Task details → Extract the lines of the entries below starting at the line that contains "Task: Select the 44 mark on top time axis" and ending at the line that contains "Looking at the", and reproduce them without any change.

Input for this task →
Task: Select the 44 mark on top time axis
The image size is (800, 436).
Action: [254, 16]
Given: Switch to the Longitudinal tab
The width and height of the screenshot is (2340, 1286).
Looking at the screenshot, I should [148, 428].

...

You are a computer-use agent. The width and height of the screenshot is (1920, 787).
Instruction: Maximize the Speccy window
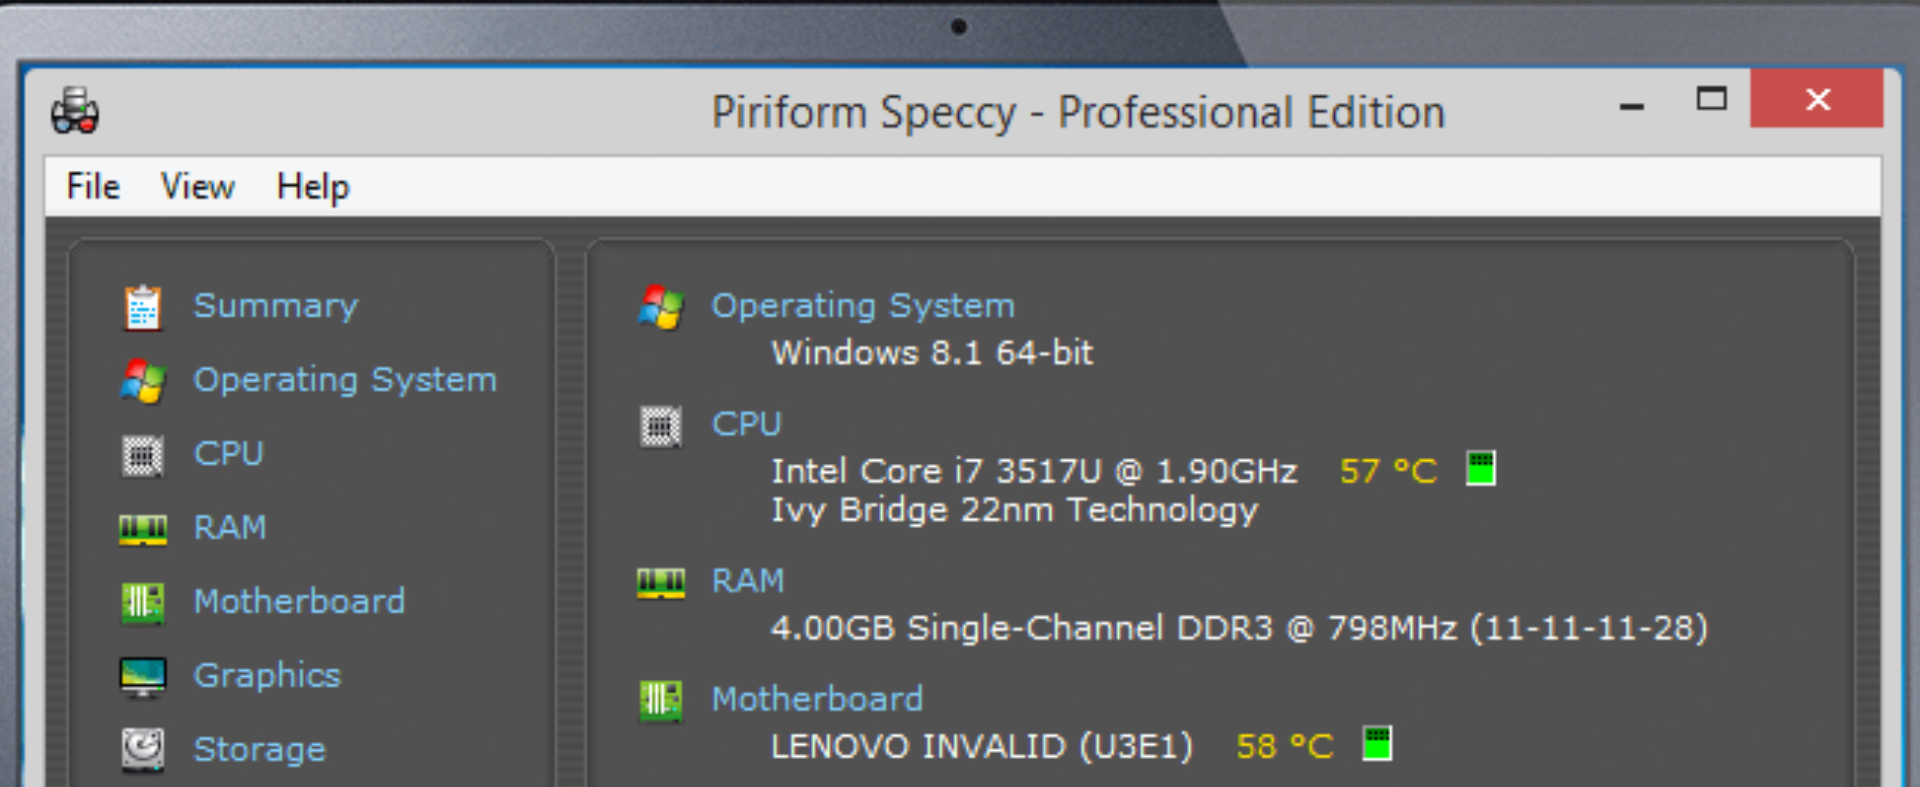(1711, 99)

Task solution →
Task: Select the 44 mark on top time axis
The image size is (800, 436).
Action: [254, 16]
Given: Switch to the Longitudinal tab
The width and height of the screenshot is (2340, 1286).
Looking at the screenshot, I should [148, 428].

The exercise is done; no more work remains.